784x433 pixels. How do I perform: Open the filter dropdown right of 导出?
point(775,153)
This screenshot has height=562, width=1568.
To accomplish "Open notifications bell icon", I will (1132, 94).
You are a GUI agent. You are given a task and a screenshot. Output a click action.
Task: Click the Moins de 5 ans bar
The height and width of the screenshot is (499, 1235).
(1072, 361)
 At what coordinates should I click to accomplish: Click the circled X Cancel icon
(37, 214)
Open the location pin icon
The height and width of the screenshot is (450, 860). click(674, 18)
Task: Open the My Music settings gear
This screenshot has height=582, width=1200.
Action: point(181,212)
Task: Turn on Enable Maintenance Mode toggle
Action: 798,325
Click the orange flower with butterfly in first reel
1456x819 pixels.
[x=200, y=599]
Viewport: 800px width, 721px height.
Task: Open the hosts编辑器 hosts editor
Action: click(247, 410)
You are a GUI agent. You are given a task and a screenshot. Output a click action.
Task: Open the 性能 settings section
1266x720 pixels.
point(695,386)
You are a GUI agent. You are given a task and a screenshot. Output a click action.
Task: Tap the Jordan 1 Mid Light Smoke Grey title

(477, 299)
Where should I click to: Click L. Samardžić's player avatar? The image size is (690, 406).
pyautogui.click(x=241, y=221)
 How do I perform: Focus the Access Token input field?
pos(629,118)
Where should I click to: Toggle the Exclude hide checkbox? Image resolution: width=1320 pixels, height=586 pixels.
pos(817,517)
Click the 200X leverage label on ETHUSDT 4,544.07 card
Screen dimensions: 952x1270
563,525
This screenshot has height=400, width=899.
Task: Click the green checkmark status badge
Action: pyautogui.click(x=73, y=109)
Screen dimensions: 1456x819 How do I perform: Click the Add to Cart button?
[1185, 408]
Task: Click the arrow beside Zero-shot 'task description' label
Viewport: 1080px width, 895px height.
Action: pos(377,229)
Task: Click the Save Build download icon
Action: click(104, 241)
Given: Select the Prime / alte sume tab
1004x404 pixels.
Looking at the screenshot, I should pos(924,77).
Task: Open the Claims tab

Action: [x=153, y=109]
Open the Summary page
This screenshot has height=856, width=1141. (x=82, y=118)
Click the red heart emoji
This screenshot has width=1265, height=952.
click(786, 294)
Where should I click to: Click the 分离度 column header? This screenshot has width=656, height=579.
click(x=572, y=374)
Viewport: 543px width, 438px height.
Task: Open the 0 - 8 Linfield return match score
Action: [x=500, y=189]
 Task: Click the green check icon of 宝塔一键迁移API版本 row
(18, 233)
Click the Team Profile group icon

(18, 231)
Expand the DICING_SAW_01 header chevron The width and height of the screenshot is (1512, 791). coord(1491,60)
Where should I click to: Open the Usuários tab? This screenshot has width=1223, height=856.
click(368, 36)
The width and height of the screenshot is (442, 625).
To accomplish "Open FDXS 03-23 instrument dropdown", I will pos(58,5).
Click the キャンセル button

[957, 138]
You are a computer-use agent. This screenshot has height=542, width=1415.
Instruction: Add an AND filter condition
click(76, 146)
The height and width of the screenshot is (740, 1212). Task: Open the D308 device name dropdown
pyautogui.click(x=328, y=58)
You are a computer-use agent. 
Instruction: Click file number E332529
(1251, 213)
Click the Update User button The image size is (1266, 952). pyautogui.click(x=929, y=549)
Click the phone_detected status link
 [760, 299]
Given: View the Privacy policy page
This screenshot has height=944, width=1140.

Try it | Transcribe the full listing exactly, leaving out no line.

Answer for the task |
784x433 pixels. How do I perform: Open the filter dropdown right of 导出?
point(775,153)
This screenshot has height=562, width=1568.
To accomplish "Open notifications bell icon", I will (1132, 94).
You are a GUI agent. You are given a task and a screenshot. Output a click action.
Task: Click the Moins de 5 ans bar
The height and width of the screenshot is (499, 1235).
(1072, 361)
 At what coordinates should I click to accomplish: Click the circled X Cancel icon
(37, 214)
Open the location pin icon
The height and width of the screenshot is (450, 860). click(674, 18)
Task: Open the My Music settings gear
This screenshot has height=582, width=1200.
Action: point(181,212)
Task: Turn on Enable Maintenance Mode toggle
Action: 798,325
Click the orange flower with butterfly in first reel
1456x819 pixels.
[x=200, y=599]
Viewport: 800px width, 721px height.
Task: Open the hosts编辑器 hosts editor
Action: click(247, 410)
You are a GUI agent. You are given a task and a screenshot. Output a click action.
Task: Open the 性能 settings section
1266x720 pixels.
point(695,386)
You are a GUI agent. You are given a task and a screenshot. Output a click action.
Task: Tap the Jordan 1 Mid Light Smoke Grey title

(477, 299)
Where should I click to: Click L. Samardžić's player avatar? The image size is (690, 406).
pyautogui.click(x=241, y=221)
 How do I perform: Focus the Access Token input field?
pos(629,118)
Where should I click to: Toggle the Exclude hide checkbox? Image resolution: width=1320 pixels, height=586 pixels.
pos(817,517)
Click the 200X leverage label on ETHUSDT 4,544.07 card
Screen dimensions: 952x1270
563,525
This screenshot has height=400, width=899.
Task: Click the green checkmark status badge
Action: pyautogui.click(x=73, y=109)
Screen dimensions: 1456x819 How do I perform: Click the Add to Cart button?
[1185, 408]
Task: Click the arrow beside Zero-shot 'task description' label
Viewport: 1080px width, 895px height.
Action: pos(377,229)
Task: Click the Save Build download icon
Action: click(104, 241)
Given: Select the Prime / alte sume tab
1004x404 pixels.
Looking at the screenshot, I should pos(924,77).
Task: Open the Claims tab

Action: [x=153, y=109]
Open the Summary page
This screenshot has height=856, width=1141. (x=82, y=118)
Click the red heart emoji
This screenshot has width=1265, height=952.
click(786, 294)
Where should I click to: Click the 分离度 column header? This screenshot has width=656, height=579.
click(x=572, y=374)
Viewport: 543px width, 438px height.
Task: Open the 0 - 8 Linfield return match score
Action: [x=500, y=189]
 Task: Click the green check icon of 宝塔一键迁移API版本 row
(18, 233)
Click the Team Profile group icon

(18, 231)
Expand the DICING_SAW_01 header chevron The width and height of the screenshot is (1512, 791). coord(1491,60)
Where should I click to: Open the Usuários tab? This screenshot has width=1223, height=856.
click(368, 36)
The width and height of the screenshot is (442, 625).
To accomplish "Open FDXS 03-23 instrument dropdown", I will pos(58,5).
Click the キャンセル button

[957, 138]
You are a computer-use agent. This screenshot has height=542, width=1415.
Instruction: Add an AND filter condition
click(76, 146)
The height and width of the screenshot is (740, 1212). Task: Open the D308 device name dropdown
pyautogui.click(x=328, y=58)
You are a computer-use agent. 
Instruction: Click file number E332529
(1251, 213)
Click the Update User button The image size is (1266, 952). pyautogui.click(x=929, y=549)
Click the phone_detected status link
 [760, 299]
Given: View the Privacy policy page
This screenshot has height=944, width=1140.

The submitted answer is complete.